→ **Required work**
The full listing, copied exactly, is the required output.
..............................
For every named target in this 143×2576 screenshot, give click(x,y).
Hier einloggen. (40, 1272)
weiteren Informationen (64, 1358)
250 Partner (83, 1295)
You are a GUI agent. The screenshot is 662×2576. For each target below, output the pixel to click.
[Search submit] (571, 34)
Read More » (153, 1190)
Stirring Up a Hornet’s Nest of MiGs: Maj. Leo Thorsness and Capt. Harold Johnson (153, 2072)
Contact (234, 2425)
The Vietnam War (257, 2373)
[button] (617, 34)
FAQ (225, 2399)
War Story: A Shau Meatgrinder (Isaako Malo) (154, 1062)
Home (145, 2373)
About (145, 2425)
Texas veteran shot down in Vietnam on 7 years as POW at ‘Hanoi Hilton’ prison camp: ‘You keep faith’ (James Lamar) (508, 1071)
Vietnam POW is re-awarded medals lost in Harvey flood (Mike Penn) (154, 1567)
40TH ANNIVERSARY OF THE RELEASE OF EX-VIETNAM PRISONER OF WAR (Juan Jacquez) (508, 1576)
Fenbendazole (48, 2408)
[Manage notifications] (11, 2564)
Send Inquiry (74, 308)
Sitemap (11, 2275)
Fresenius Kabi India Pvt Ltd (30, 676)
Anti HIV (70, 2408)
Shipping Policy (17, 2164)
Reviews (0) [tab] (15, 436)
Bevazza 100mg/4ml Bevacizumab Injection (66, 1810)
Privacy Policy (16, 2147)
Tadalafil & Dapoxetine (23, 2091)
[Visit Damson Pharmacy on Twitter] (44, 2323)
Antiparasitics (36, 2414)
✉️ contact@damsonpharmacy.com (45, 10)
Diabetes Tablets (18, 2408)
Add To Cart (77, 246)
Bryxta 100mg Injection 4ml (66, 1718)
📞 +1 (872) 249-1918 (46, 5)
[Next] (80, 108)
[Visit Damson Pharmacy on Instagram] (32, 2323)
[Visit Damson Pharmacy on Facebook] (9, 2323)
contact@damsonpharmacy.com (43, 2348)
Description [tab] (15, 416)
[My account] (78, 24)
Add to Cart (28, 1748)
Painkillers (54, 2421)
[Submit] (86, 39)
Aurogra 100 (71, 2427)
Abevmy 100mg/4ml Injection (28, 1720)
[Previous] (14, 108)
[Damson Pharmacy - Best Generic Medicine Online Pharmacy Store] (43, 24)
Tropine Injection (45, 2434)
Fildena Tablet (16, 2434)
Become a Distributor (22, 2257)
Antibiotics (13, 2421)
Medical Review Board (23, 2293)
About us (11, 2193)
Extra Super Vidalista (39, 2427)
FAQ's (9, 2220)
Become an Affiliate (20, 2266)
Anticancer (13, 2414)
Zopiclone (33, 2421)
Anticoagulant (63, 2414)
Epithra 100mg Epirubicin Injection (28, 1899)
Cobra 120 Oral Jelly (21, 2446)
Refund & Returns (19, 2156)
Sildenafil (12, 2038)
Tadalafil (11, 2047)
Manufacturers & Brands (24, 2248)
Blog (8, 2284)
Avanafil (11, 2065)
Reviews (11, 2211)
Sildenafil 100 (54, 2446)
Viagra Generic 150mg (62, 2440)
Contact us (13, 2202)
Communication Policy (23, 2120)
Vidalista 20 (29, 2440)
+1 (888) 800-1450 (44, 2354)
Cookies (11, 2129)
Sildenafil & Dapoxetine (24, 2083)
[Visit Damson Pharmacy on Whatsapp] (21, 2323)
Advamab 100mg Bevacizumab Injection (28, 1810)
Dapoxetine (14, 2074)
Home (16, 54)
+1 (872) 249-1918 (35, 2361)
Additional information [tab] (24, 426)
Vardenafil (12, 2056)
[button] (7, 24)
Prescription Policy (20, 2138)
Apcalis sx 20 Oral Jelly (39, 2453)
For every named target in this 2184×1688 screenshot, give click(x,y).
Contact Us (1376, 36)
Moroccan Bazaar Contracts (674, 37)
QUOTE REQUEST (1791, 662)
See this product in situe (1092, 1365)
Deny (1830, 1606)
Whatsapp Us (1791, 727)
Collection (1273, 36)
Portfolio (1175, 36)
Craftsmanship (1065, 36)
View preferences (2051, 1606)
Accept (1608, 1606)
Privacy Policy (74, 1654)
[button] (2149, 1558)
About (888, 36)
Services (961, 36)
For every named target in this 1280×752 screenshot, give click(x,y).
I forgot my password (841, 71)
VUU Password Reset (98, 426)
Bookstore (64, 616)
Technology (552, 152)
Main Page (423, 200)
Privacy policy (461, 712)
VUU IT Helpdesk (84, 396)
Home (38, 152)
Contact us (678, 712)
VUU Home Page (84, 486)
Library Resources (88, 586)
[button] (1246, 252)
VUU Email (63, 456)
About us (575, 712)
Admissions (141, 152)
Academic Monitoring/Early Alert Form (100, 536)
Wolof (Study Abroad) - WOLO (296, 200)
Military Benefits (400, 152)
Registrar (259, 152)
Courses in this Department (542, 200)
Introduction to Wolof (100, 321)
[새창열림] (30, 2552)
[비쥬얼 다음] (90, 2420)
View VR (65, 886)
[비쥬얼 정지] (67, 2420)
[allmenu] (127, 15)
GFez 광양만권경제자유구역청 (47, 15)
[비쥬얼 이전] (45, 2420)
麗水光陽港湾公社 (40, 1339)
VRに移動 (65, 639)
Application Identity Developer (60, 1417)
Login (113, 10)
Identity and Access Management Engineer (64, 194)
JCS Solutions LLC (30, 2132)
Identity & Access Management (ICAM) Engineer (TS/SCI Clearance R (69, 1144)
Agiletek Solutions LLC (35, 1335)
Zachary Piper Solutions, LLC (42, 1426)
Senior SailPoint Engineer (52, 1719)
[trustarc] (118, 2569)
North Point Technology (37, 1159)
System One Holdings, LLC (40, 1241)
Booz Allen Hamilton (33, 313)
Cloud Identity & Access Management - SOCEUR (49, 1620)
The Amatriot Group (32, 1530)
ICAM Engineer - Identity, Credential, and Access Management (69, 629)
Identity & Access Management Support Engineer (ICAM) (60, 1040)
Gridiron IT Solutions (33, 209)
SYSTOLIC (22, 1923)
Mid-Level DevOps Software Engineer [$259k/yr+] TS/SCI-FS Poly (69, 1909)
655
..............................
→ **Answer section**
For every named target in this 143×2576 screenshot, give click(x,y).
Hier einloggen. (40, 1272)
weiteren Informationen (64, 1358)
250 Partner (83, 1295)
You are a GUI agent. The screenshot is 662×2576. For each target below, output the pixel to click.
[Search submit] (571, 34)
Read More » (153, 1190)
Stirring Up a Hornet’s Nest of MiGs: Maj. Leo Thorsness and Capt. Harold Johnson (153, 2072)
Contact (234, 2425)
The Vietnam War (257, 2373)
[button] (617, 34)
FAQ (225, 2399)
War Story: A Shau Meatgrinder (Isaako Malo) (154, 1062)
Home (145, 2373)
About (145, 2425)
Texas veteran shot down in Vietnam on 7 years as POW at ‘Hanoi Hilton’ prison camp: ‘You keep faith’ (James Lamar) (508, 1071)
Vietnam POW is re-awarded medals lost in Harvey flood (Mike Penn) (154, 1567)
40TH ANNIVERSARY OF THE RELEASE OF EX-VIETNAM PRISONER OF WAR (Juan Jacquez) (508, 1576)
Fenbendazole (48, 2408)
[Manage notifications] (11, 2564)
Send Inquiry (74, 308)
Sitemap (11, 2275)
Fresenius Kabi India Pvt Ltd (30, 676)
Anti HIV (70, 2408)
Shipping Policy (17, 2164)
Reviews (0) [tab] (15, 436)
Bevazza 100mg/4ml Bevacizumab Injection (66, 1810)
Privacy Policy (16, 2147)
Tadalafil & Dapoxetine (23, 2091)
[Visit Damson Pharmacy on Twitter] (44, 2323)
Antiparasitics (36, 2414)
✉️ contact@damsonpharmacy.com (45, 10)
Diabetes Tablets (18, 2408)
Add To Cart (77, 246)
Bryxta 100mg Injection 4ml (66, 1718)
📞 +1 (872) 249-1918 (46, 5)
[Next] (80, 108)
[Visit Damson Pharmacy on Instagram] (32, 2323)
[Visit Damson Pharmacy on Facebook] (9, 2323)
contact@damsonpharmacy.com (43, 2348)
Description [tab] (15, 416)
[My account] (78, 24)
Add to Cart (28, 1748)
Painkillers (54, 2421)
[Submit] (86, 39)
Aurogra 100 (71, 2427)
Abevmy 100mg/4ml Injection (28, 1720)
[Previous] (14, 108)
[Damson Pharmacy - Best Generic Medicine Online Pharmacy Store] (43, 24)
Tropine Injection (45, 2434)
Fildena Tablet (16, 2434)
Become a Distributor (22, 2257)
Antibiotics (13, 2421)
Medical Review Board (23, 2293)
About us (11, 2193)
Extra Super Vidalista (39, 2427)
FAQ's (9, 2220)
Become an Affiliate (20, 2266)
Anticancer (13, 2414)
Zopiclone (33, 2421)
Anticoagulant (63, 2414)
Epithra 100mg Epirubicin Injection (28, 1899)
Cobra 120 Oral Jelly (21, 2446)
Refund & Returns (19, 2156)
Sildenafil (12, 2038)
Tadalafil (11, 2047)
Manufacturers & Brands (24, 2248)
Blog (8, 2284)
Avanafil (11, 2065)
Reviews (11, 2211)
Sildenafil 100 (54, 2446)
Viagra Generic 150mg (62, 2440)
Contact us (13, 2202)
Communication Policy (23, 2120)
Vidalista 20 (29, 2440)
+1 (888) 800-1450 (44, 2354)
Cookies (11, 2129)
Sildenafil & Dapoxetine (24, 2083)
[Visit Damson Pharmacy on Whatsapp] (21, 2323)
Advamab 100mg Bevacizumab Injection (28, 1810)
Dapoxetine (14, 2074)
Home (16, 54)
+1 (872) 249-1918 (35, 2361)
Additional information [tab] (24, 426)
Vardenafil (12, 2056)
[button] (7, 24)
Prescription Policy (20, 2138)
Apcalis sx 20 Oral Jelly (39, 2453)
For every named target in this 2184×1688 screenshot, give click(x,y).
Contact Us (1376, 36)
Moroccan Bazaar Contracts (674, 37)
QUOTE REQUEST (1791, 662)
See this product in situe (1092, 1365)
Deny (1830, 1606)
Whatsapp Us (1791, 727)
Collection (1273, 36)
Portfolio (1175, 36)
Craftsmanship (1065, 36)
View preferences (2051, 1606)
Accept (1608, 1606)
Privacy Policy (74, 1654)
[button] (2149, 1558)
About (888, 36)
Services (961, 36)
For every named target in this 1280×752 screenshot, give click(x,y).
I forgot my password (841, 71)
VUU Password Reset (98, 426)
Bookstore (64, 616)
Technology (552, 152)
Main Page (423, 200)
Privacy policy (461, 712)
VUU IT Helpdesk (84, 396)
Home (38, 152)
Contact us (678, 712)
VUU Home Page (84, 486)
Library Resources (88, 586)
[button] (1246, 252)
VUU Email (63, 456)
About us (575, 712)
Admissions (141, 152)
Academic Monitoring/Early Alert Form (100, 536)
Wolof (Study Abroad) - WOLO (296, 200)
Military Benefits (400, 152)
Registrar (259, 152)
Courses in this Department (542, 200)
Introduction to Wolof (100, 321)
[새창열림] (30, 2552)
[비쥬얼 다음] (90, 2420)
View VR (65, 886)
[비쥬얼 정지] (67, 2420)
[allmenu] (127, 15)
GFez 광양만권경제자유구역청 (47, 15)
[비쥬얼 이전] (45, 2420)
麗水光陽港湾公社 (40, 1339)
VRに移動 (65, 639)
Application Identity Developer (60, 1417)
Login (113, 10)
Identity and Access Management Engineer (64, 194)
JCS Solutions LLC (30, 2132)
Identity & Access Management (ICAM) Engineer (TS/SCI Clearance R (69, 1144)
Agiletek Solutions LLC (35, 1335)
Zachary Piper Solutions, LLC (42, 1426)
Senior SailPoint Engineer (52, 1719)
[trustarc] (118, 2569)
North Point Technology (37, 1159)
System One Holdings, LLC (40, 1241)
Booz Allen Hamilton (33, 313)
Cloud Identity & Access Management - SOCEUR (49, 1620)
The Amatriot Group (32, 1530)
ICAM Engineer - Identity, Credential, and Access Management (69, 629)
Identity & Access Management Support Engineer (ICAM) (60, 1040)
Gridiron IT Solutions (33, 209)
SYSTOLIC (22, 1923)
Mid-Level DevOps Software Engineer [$259k/yr+] TS/SCI-FS Poly (69, 1909)
655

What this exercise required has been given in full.